Your task – Both the line below containing "You are a computer-use" and the line containing "Instruction: Collapse toolbar", along with every line between them, should be repeated exactly; no other line belongs in the answer.

#### Provided records ####

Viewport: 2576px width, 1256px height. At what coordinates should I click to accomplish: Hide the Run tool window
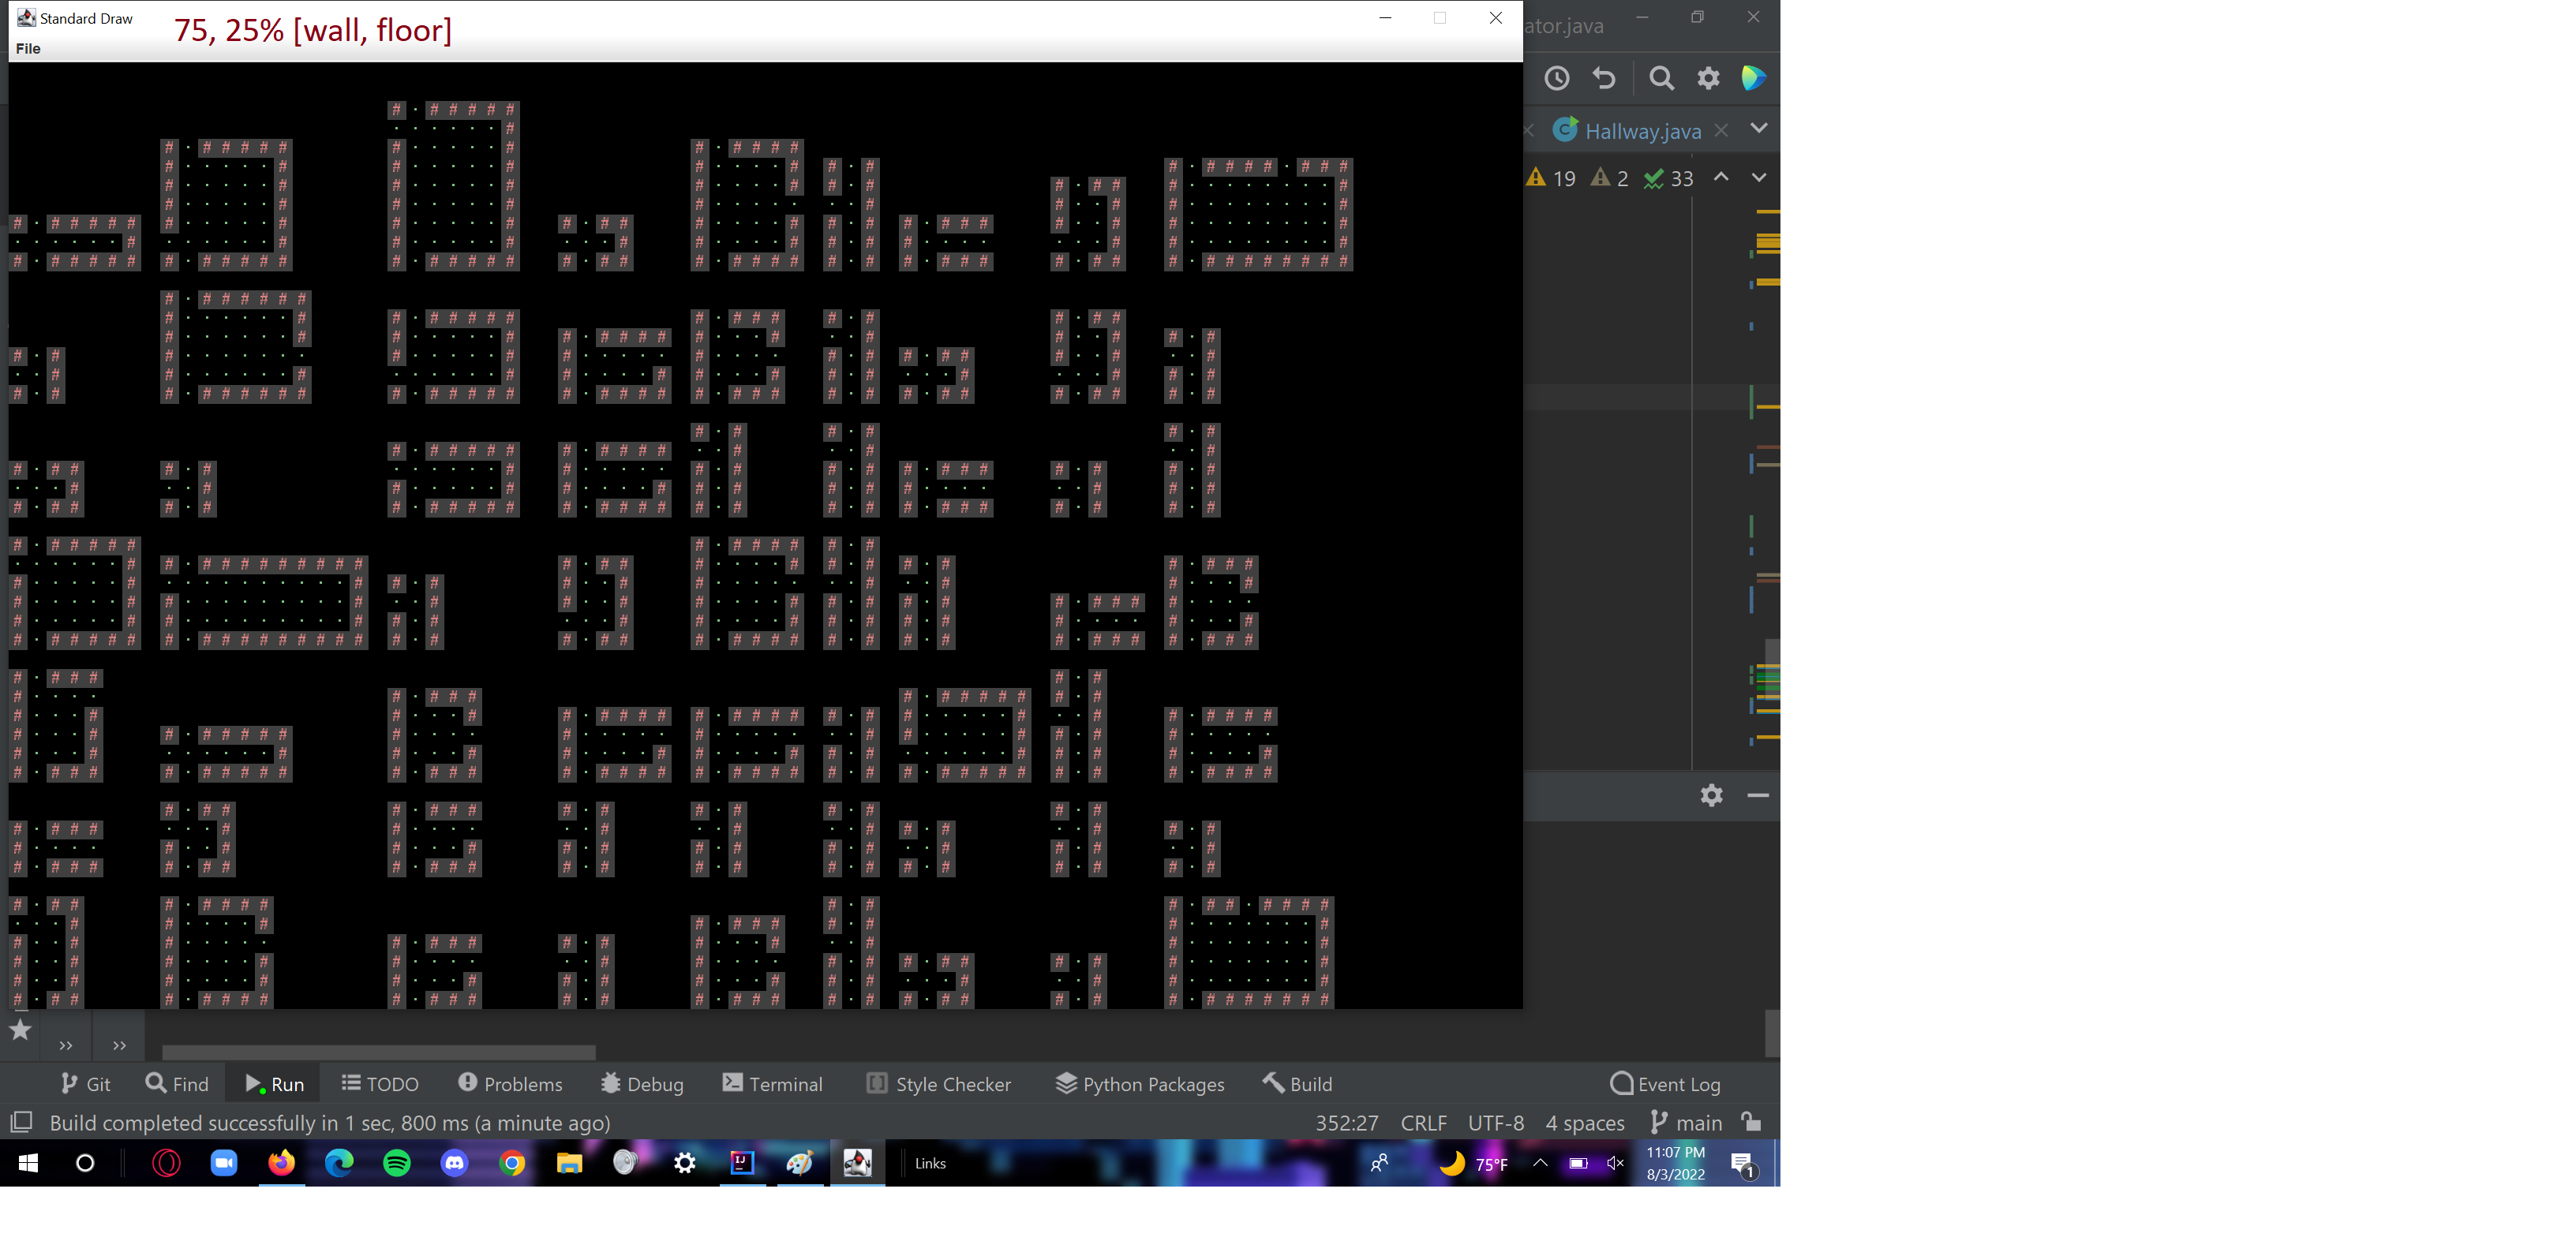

####
#### Provided records ####

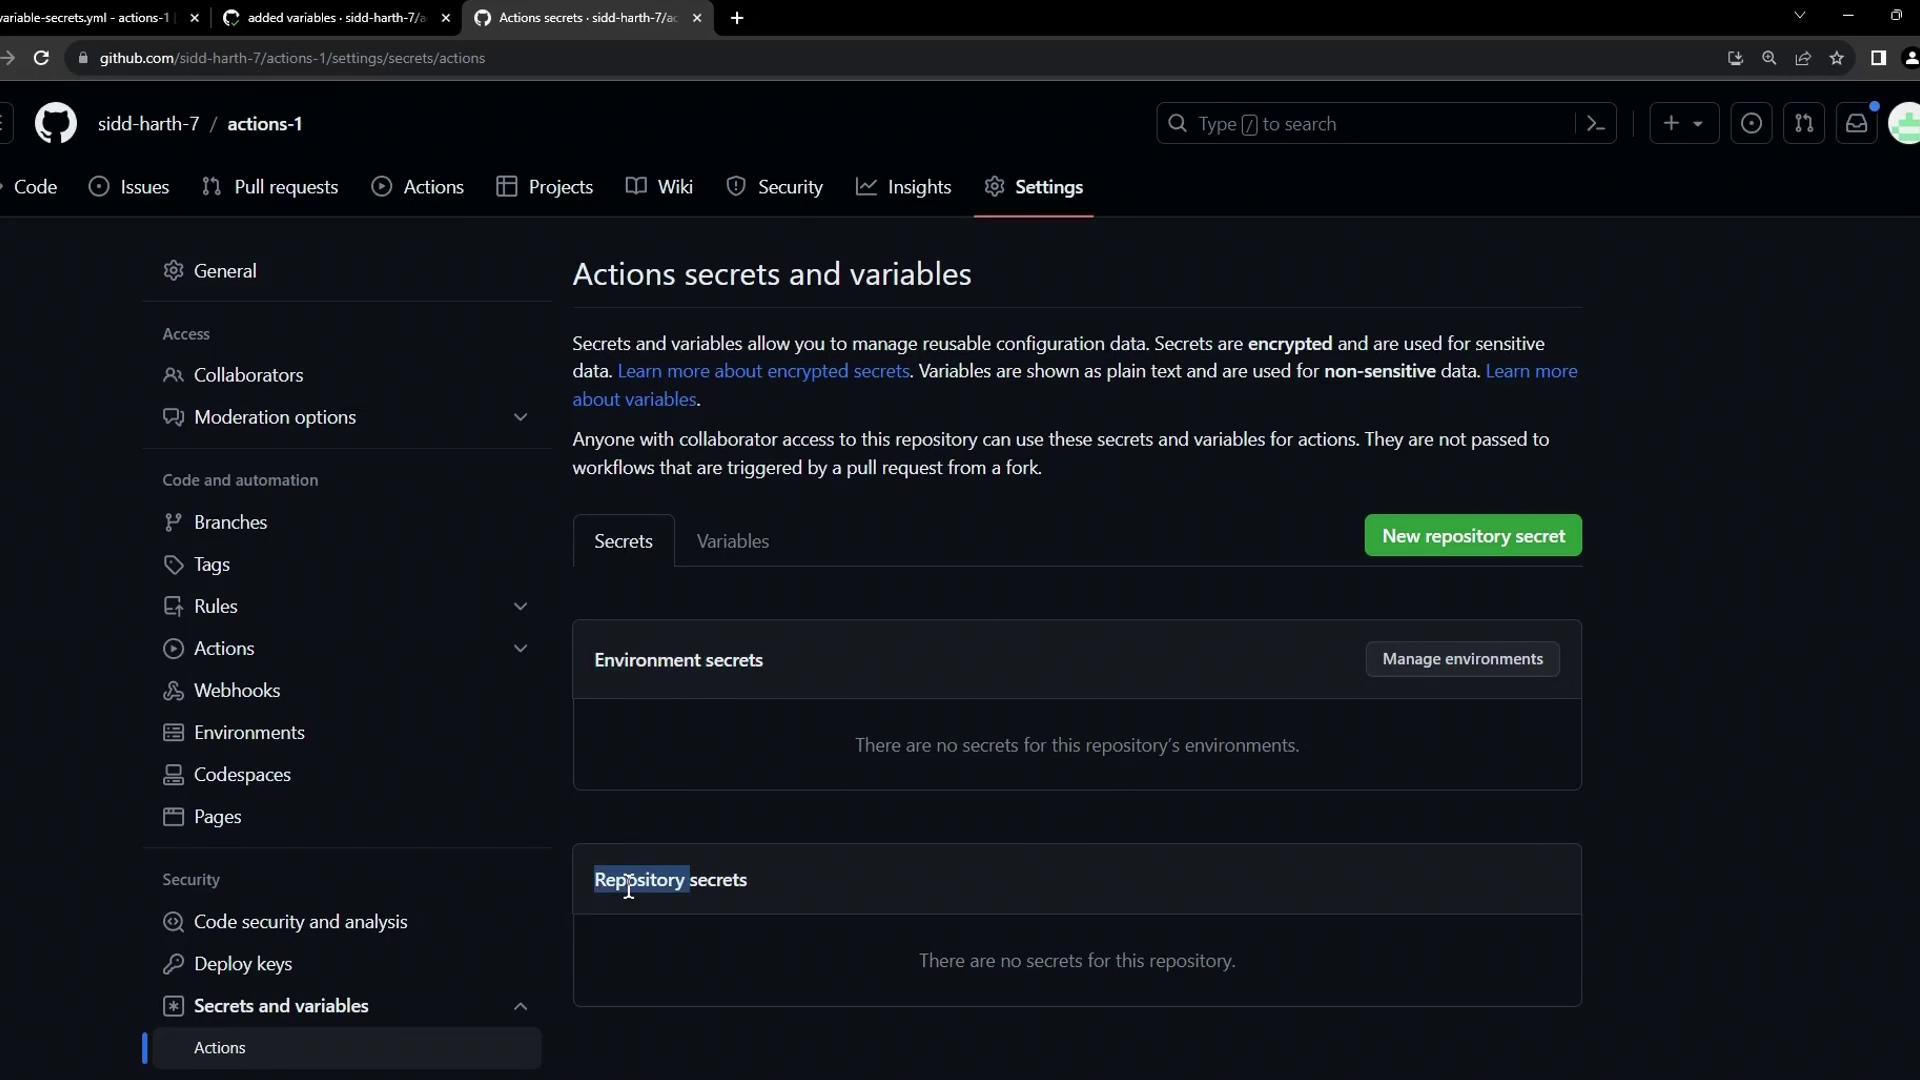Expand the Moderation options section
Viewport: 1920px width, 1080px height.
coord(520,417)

####
#### Provided records ####

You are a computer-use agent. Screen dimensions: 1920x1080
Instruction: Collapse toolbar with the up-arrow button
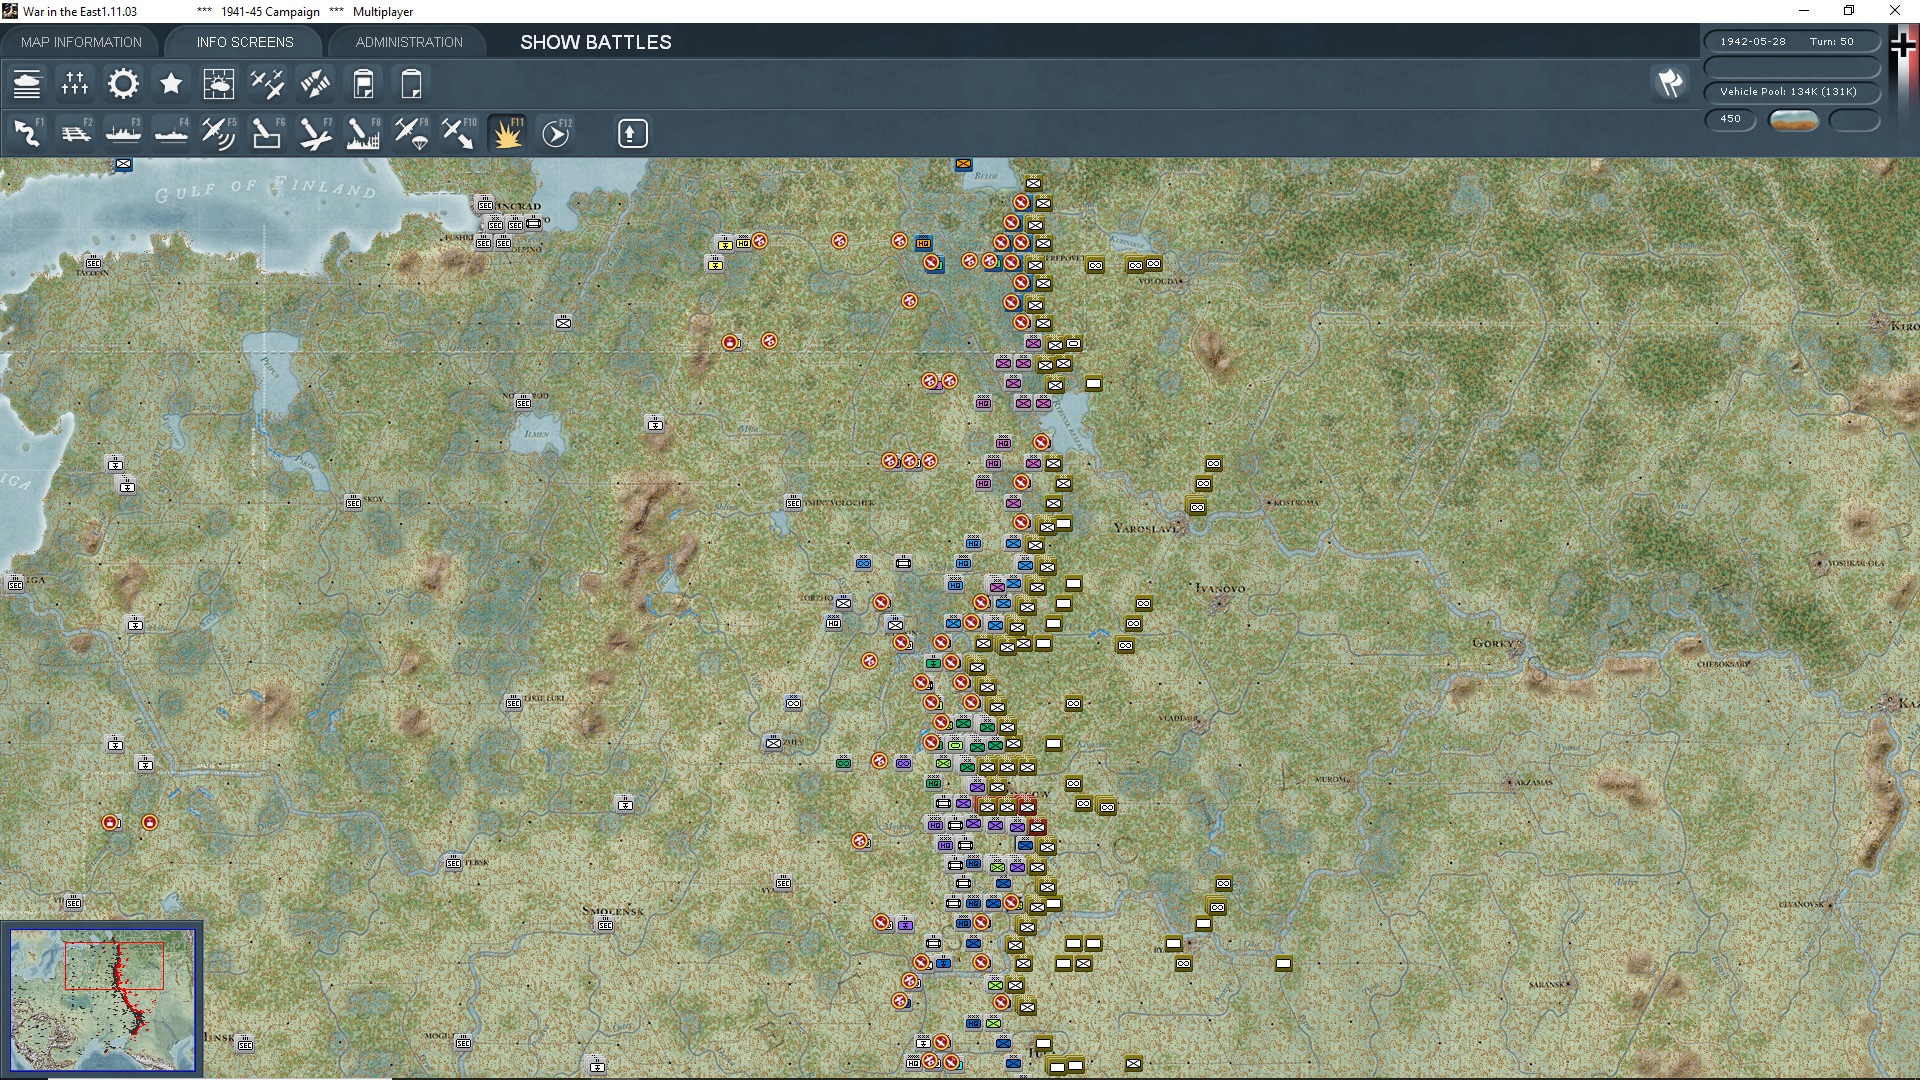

####

Exercise response –
You are a computer-use agent. Screen dimensions: 1920x1080
Instruction: Collapse toolbar with the up-arrow button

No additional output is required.